[Opening Extracted records section]

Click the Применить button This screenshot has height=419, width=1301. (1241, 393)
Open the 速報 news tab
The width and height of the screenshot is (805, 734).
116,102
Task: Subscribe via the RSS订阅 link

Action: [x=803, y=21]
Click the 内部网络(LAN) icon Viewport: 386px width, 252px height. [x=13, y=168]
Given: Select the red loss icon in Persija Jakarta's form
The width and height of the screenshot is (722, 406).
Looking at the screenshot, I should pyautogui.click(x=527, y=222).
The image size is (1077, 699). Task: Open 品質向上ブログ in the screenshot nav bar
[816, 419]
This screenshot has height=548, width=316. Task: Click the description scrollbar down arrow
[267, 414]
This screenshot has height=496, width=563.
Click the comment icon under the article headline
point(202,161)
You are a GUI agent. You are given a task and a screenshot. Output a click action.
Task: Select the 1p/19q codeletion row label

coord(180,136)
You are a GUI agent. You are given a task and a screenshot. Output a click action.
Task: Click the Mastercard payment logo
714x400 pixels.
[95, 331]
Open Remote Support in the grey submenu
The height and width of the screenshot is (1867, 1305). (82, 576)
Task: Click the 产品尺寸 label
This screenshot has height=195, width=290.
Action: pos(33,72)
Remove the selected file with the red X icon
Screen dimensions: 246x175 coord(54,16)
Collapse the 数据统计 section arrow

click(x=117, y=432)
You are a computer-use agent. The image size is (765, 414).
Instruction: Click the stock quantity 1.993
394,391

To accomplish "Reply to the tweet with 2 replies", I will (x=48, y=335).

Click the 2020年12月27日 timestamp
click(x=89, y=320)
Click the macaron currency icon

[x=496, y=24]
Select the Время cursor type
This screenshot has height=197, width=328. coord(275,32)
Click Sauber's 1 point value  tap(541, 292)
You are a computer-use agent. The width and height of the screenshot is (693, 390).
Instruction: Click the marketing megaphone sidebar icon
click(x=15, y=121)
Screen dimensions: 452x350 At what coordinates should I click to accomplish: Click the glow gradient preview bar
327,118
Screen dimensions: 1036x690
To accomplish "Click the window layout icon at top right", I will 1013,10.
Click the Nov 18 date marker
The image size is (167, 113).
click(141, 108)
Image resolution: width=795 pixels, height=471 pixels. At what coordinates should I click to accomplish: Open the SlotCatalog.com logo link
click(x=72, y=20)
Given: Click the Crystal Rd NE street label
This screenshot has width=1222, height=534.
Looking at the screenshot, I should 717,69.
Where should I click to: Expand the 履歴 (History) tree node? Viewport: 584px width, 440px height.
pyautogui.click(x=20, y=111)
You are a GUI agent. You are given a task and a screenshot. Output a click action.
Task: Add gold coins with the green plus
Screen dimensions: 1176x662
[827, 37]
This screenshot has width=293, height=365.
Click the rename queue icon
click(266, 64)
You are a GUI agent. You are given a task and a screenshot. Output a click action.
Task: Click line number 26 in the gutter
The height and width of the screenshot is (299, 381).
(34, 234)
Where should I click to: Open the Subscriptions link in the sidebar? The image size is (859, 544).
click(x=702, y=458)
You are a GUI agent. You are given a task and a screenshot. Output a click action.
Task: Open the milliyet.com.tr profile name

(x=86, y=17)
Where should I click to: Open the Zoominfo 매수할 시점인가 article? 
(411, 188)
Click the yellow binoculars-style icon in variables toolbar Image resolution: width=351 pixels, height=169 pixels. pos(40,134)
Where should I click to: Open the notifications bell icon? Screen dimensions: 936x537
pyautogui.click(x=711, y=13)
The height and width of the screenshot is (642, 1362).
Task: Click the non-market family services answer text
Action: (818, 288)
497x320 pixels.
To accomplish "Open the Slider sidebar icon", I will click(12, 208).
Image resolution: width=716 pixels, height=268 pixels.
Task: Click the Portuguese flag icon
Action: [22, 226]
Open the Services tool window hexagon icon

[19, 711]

[Closing Extracted records section]

• [What you are asked to do]: Repeat each record above precisely as written.

• [Task result]:
Click the Применить button This screenshot has height=419, width=1301. (1241, 393)
Open the 速報 news tab
The width and height of the screenshot is (805, 734).
116,102
Task: Subscribe via the RSS订阅 link

Action: [x=803, y=21]
Click the 内部网络(LAN) icon Viewport: 386px width, 252px height. [x=13, y=168]
Given: Select the red loss icon in Persija Jakarta's form
The width and height of the screenshot is (722, 406).
Looking at the screenshot, I should pyautogui.click(x=527, y=222).
The image size is (1077, 699). Task: Open 品質向上ブログ in the screenshot nav bar
[816, 419]
This screenshot has height=548, width=316. Task: Click the description scrollbar down arrow
[267, 414]
This screenshot has height=496, width=563.
Click the comment icon under the article headline
point(202,161)
You are a GUI agent. You are given a task and a screenshot. Output a click action.
Task: Select the 1p/19q codeletion row label

coord(180,136)
You are a GUI agent. You are given a task and a screenshot. Output a click action.
Task: Click the Mastercard payment logo
714x400 pixels.
[95, 331]
Open Remote Support in the grey submenu
The height and width of the screenshot is (1867, 1305). (82, 576)
Task: Click the 产品尺寸 label
This screenshot has height=195, width=290.
Action: pos(33,72)
Remove the selected file with the red X icon
Screen dimensions: 246x175 coord(54,16)
Collapse the 数据统计 section arrow

click(x=117, y=432)
You are a computer-use agent. The image size is (765, 414).
Instruction: Click the stock quantity 1.993
394,391

To accomplish "Reply to the tweet with 2 replies", I will (x=48, y=335).

Click the 2020年12月27日 timestamp
click(x=89, y=320)
Click the macaron currency icon

[x=496, y=24]
Select the Время cursor type
This screenshot has height=197, width=328. coord(275,32)
Click Sauber's 1 point value  tap(541, 292)
You are a computer-use agent. The width and height of the screenshot is (693, 390).
Instruction: Click the marketing megaphone sidebar icon
click(x=15, y=121)
Screen dimensions: 452x350 At what coordinates should I click to accomplish: Click the glow gradient preview bar
327,118
Screen dimensions: 1036x690
To accomplish "Click the window layout icon at top right", I will 1013,10.
Click the Nov 18 date marker
The image size is (167, 113).
click(141, 108)
Image resolution: width=795 pixels, height=471 pixels. At what coordinates should I click to accomplish: Open the SlotCatalog.com logo link
click(x=72, y=20)
Given: Click the Crystal Rd NE street label
This screenshot has width=1222, height=534.
Looking at the screenshot, I should 717,69.
Where should I click to: Expand the 履歴 (History) tree node? Viewport: 584px width, 440px height.
pyautogui.click(x=20, y=111)
You are a GUI agent. You are given a task and a screenshot. Output a click action.
Task: Add gold coins with the green plus
Screen dimensions: 1176x662
[827, 37]
This screenshot has width=293, height=365.
Click the rename queue icon
click(266, 64)
You are a GUI agent. You are given a task and a screenshot. Output a click action.
Task: Click line number 26 in the gutter
The height and width of the screenshot is (299, 381).
(34, 234)
Where should I click to: Open the Subscriptions link in the sidebar? The image size is (859, 544).
click(x=702, y=458)
You are a GUI agent. You are given a task and a screenshot. Output a click action.
Task: Open the milliyet.com.tr profile name

(x=86, y=17)
Where should I click to: Open the Zoominfo 매수할 시점인가 article? 
(411, 188)
Click the yellow binoculars-style icon in variables toolbar Image resolution: width=351 pixels, height=169 pixels. pos(40,134)
Where should I click to: Open the notifications bell icon? Screen dimensions: 936x537
pyautogui.click(x=711, y=13)
The height and width of the screenshot is (642, 1362).
Task: Click the non-market family services answer text
Action: (818, 288)
497x320 pixels.
To accomplish "Open the Slider sidebar icon", I will click(12, 208).
Image resolution: width=716 pixels, height=268 pixels.
Task: Click the Portuguese flag icon
Action: [22, 226]
Open the Services tool window hexagon icon

[19, 711]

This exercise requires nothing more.